2.2.2. Caracterização da depressão

A depressão caracteriza-se pela perda de energia, cansaço, perturbações do sono e do apetite, um estado de tristeza persistente, um pessimismo muitas vezes acompanhado por ansiedade ou irritabilidade, assim como perda de auto estima, sentimento de culpa e pensamentos recorrentes sobre a morte ou mesmo sobre suicídio. Também o desinteresse pelas atividades que anteriormente o indivíduo desenvolvia e sintomas diversos sem qualquer justificação física130 (dores, palpitações, dormência dos membro) são sinais de uma provável depressão.
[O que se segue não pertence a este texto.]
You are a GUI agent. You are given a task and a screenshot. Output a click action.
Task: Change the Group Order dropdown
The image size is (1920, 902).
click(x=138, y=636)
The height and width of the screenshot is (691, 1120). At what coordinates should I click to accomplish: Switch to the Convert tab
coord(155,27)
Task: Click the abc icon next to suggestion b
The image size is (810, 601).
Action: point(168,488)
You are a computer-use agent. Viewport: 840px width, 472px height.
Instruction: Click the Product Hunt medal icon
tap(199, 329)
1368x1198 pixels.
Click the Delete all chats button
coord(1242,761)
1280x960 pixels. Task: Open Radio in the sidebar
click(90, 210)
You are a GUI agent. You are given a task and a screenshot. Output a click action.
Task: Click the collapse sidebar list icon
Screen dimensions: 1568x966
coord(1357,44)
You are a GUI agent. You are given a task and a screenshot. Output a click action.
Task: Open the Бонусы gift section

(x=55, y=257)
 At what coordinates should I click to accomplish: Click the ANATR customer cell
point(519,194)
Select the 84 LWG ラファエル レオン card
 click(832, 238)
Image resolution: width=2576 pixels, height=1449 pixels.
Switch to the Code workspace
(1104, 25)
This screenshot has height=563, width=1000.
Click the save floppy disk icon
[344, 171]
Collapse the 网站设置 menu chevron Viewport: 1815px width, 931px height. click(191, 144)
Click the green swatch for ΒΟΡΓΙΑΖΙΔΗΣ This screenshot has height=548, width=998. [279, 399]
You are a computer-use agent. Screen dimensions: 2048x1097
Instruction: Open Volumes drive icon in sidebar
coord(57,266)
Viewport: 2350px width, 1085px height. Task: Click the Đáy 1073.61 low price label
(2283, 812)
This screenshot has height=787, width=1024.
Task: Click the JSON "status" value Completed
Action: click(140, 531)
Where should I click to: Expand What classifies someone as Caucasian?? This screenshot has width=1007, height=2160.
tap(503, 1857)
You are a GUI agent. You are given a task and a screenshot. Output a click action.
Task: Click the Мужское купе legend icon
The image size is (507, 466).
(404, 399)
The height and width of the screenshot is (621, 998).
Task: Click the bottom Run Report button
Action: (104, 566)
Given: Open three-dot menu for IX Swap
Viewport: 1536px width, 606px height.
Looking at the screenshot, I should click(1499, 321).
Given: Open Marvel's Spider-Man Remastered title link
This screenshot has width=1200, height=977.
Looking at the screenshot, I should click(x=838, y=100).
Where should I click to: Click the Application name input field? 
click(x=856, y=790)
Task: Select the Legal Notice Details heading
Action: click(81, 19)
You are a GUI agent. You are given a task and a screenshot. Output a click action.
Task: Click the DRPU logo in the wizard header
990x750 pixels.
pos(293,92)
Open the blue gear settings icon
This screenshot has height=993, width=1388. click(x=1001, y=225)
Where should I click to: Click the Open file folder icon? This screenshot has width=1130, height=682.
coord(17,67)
Apesar de nem sempre estes sintomas estarem presentes131 nos deprimidos, o que é comum e claramente observável, é o sentimento de vazio, que se traduz na lentificação psicomotora. A voz perde volume e vivacidade, o agir torna-se doloroso, não que tenha deixado de gostar das coisas, mas as atividades tornam-se difíceis, não que tenha perdido o amor pelos seus, só que “já não retira disso nenhuma alegria” (Widlöcher, 2001, p. 28).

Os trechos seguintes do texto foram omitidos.